Early Doctors

This was extracted from DeBow's Review

Dr. David Phelps was the first physician, and amongst the earliest settlers, coming here in May, 1807, from Kentucky. He practised medicine forty-one years, and died in Harrisonburg 10th August, 1829, in the 63d year of his age.

Dr. Dodridge practised here as early as 1815.

Dr. - Ingersoll practised here about the same time, and was drowned in 1817, in attempting to swim across Turkey Creek, when it was very high and dangerous, owing to heavy rains.

Dr. Trahern, 1818

Dr. Bojohn, a German, 1820

Dr. Mongin, 1820

Dr. Foster, 1818

Dr. James McBride Thompson, 1819. Dr. Thompson was a successful practitioner, comining from the State of Georgia. He died at Columbia, on the Ouachitta, in 1842-3.

Dr. Sorden, 1823, from Delaware.

Dr. Nuttall, from Kentucky, 1825

Dr. H. J. Peck, from Kentucky, 1828.

Dr. Clarendon Peck, firom Kentucky, 1835, died on the Island, August, 1837, much regretted. Dr. P. was an enthusiastic botanist, and devoted much of his time and labor to the investigation of the indigenous botany of this country.

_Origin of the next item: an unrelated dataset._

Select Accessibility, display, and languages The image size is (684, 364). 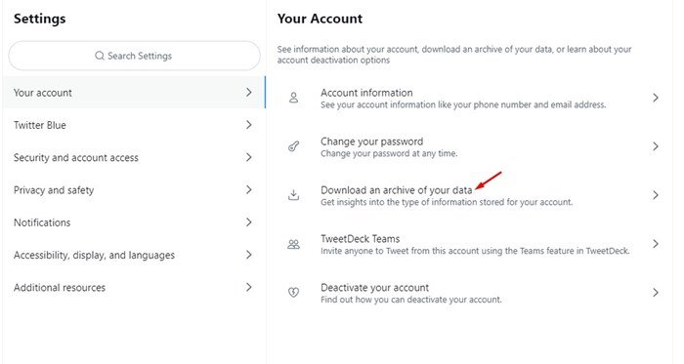coord(134,255)
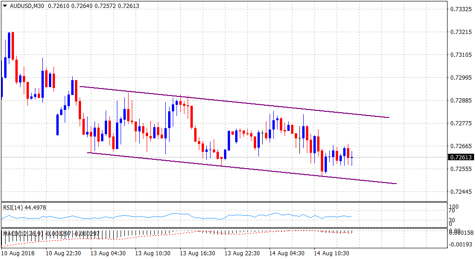Click the 14 Aug 10:30 time label
The width and height of the screenshot is (475, 259).
[331, 253]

Dr. James Holliday, who now practises his profession in Harrisonburg, is worthy of mention in this place. He was born in Virginia, in 1786, where he was reared and educated, completing his medical education in the University of Pennsylvania. He has been practising medicine for forty years, the last sixteen of them in Mississippi and this state.
He settled here in 1839, and for the space of ten years has devoted a large share of his time to the study and investigation of' thle geology and mineralogy of the parish.